While all people should be treated with respect, gay and lesbian Utahns do not need legal protection against discrimination, Gov. Gary Herbert said Thursday.
Herbert stopped short of condemning Salt Lake City's proposed anti-discrimination ordinance during his first appearance on the governor's monthly news conference on KUED Ch. 7, but said a fair-housing and employment law for the state's lesbian, gay, bisexual and transgender community would unnecessarily create a new "protected class."
"Where do you stop? That's the problem going down that slippery road. Pretty soon we're going to have a special law for blue-eyed blondes," Herbert said, adding "we get bogged down sometimes with the minutiae of things that government has really no role to be involved in."
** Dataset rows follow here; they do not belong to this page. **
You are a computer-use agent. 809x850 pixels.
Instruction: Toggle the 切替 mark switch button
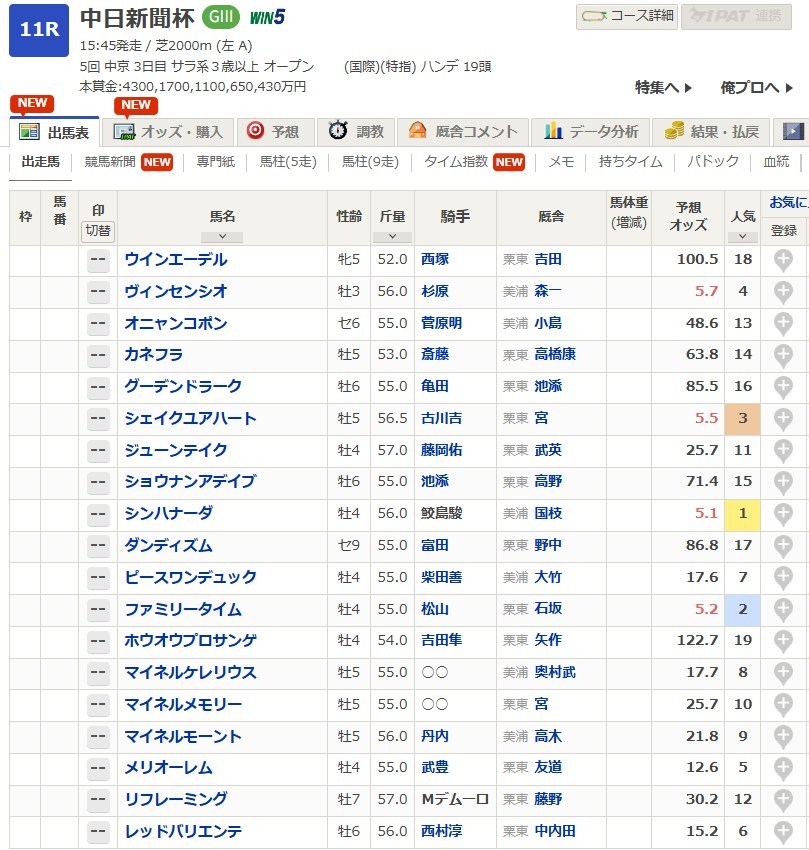click(98, 231)
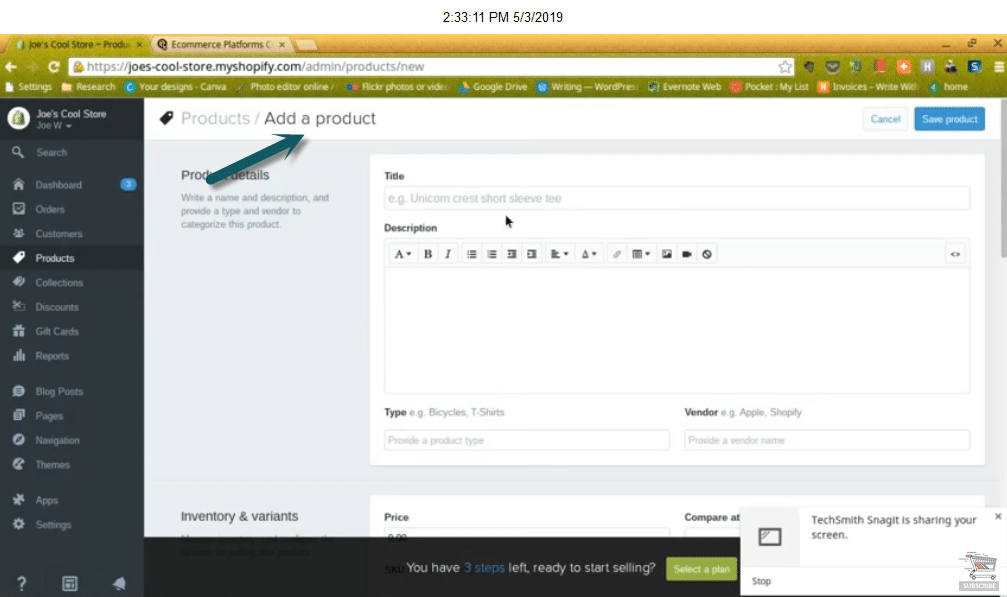Open the insert table dropdown
The width and height of the screenshot is (1007, 597).
(x=641, y=254)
But discrimination against gay and lesbian Utahns is a real problem that needs addressing, said Will Carlson, public policy director for Equality Utah.
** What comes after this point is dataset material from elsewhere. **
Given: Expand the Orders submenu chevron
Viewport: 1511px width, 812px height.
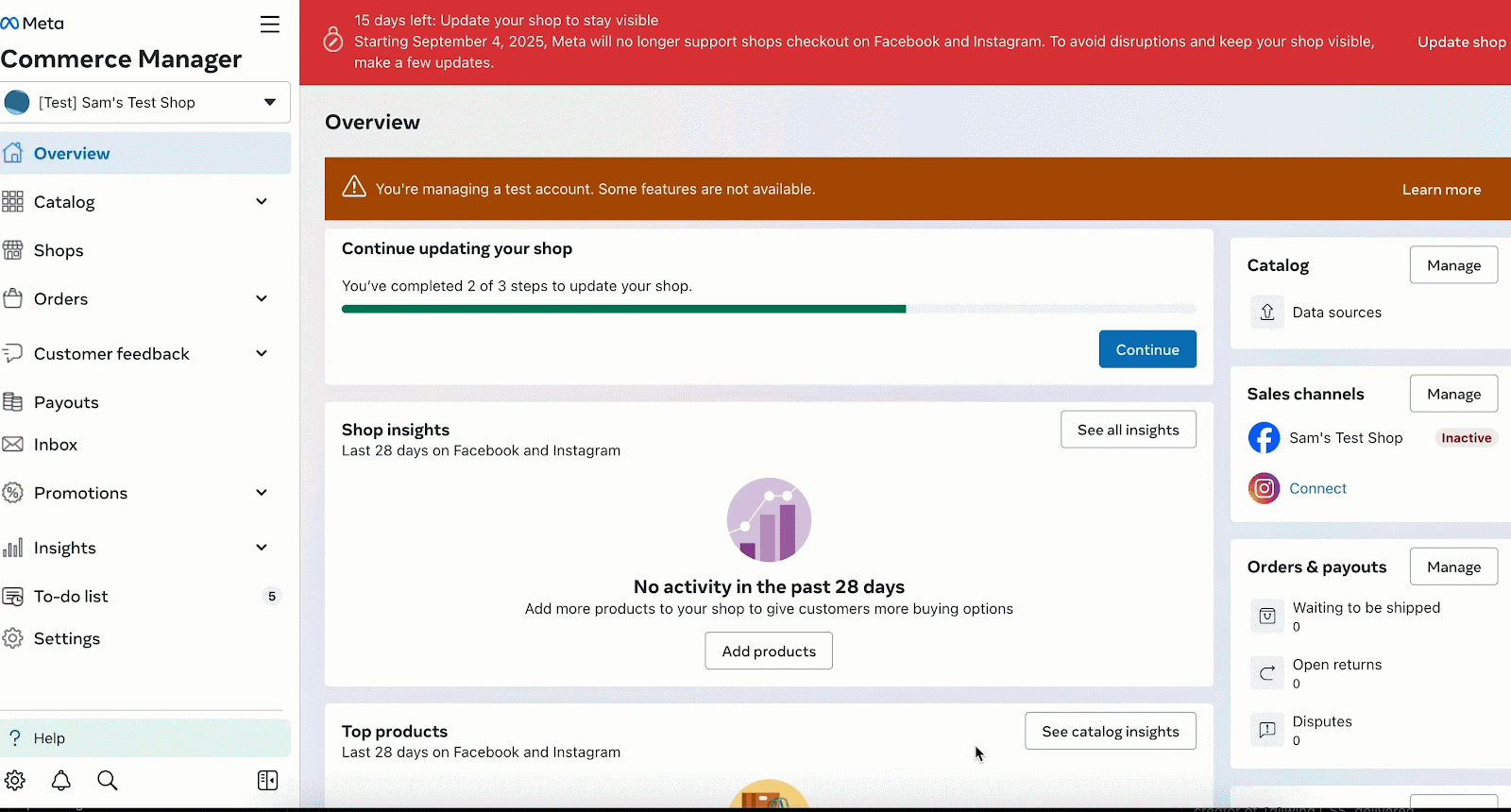Looking at the screenshot, I should (262, 298).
"I'm looking forward to meeting with Gov. Herbert and talking about how prevalent the problem is," Carlson said. "Sexual orientation and gender identity are characteristics that both I and Gov. Herbert possess. By prohibiting discrimination based on those characteristics, both of us would be protected."
Equality Utah saw the bills of its Common Ground Initiative, which would have provided fair housing, employment and hospital visitation rights to the state's gay community, die in legislative committees earlier this year.
And while Carlson has lauded Salt Lake City for taking steps to provide its own fair-housing and workplace protections for gays and lesbians, at least one state lawmaker has said he would work to quash the ordinance should it be approved.
"We've never done what they're asking," said Sen. Chris Buttars, R-West Jordan, "nor have I seen any evidence that it needs to be done."
On Thursday, Herbert said he had not read the ordinance and did not know if it would lead to "potential unintended consequences."
While Herbert could not comment on the ordinance specifically, the governor "is a strong supporter of local government and believes in the process for municipalities to enact their own ordinances," his spokeswoman, Angie Welling, said.
Still, Herbert said he worried about the economic impact of creating a new "protected class." Business could be hurt if a new group of employees could stop their bosses from firing them, he said.
"That makes it difficult for employers to actually conduct their business," Herbert said, warning it would be a "significant problem within our business community."
When asked if sexual orientation should fall into the same category as race, gender and religion when it comes to protection from discrimination, the governor said no.
"We don't have to have a rule for everybody to do the right thing," he said. "We ought to just do the right thing because it's the right thing to do and we don't have to have a law that punishes us if we don't."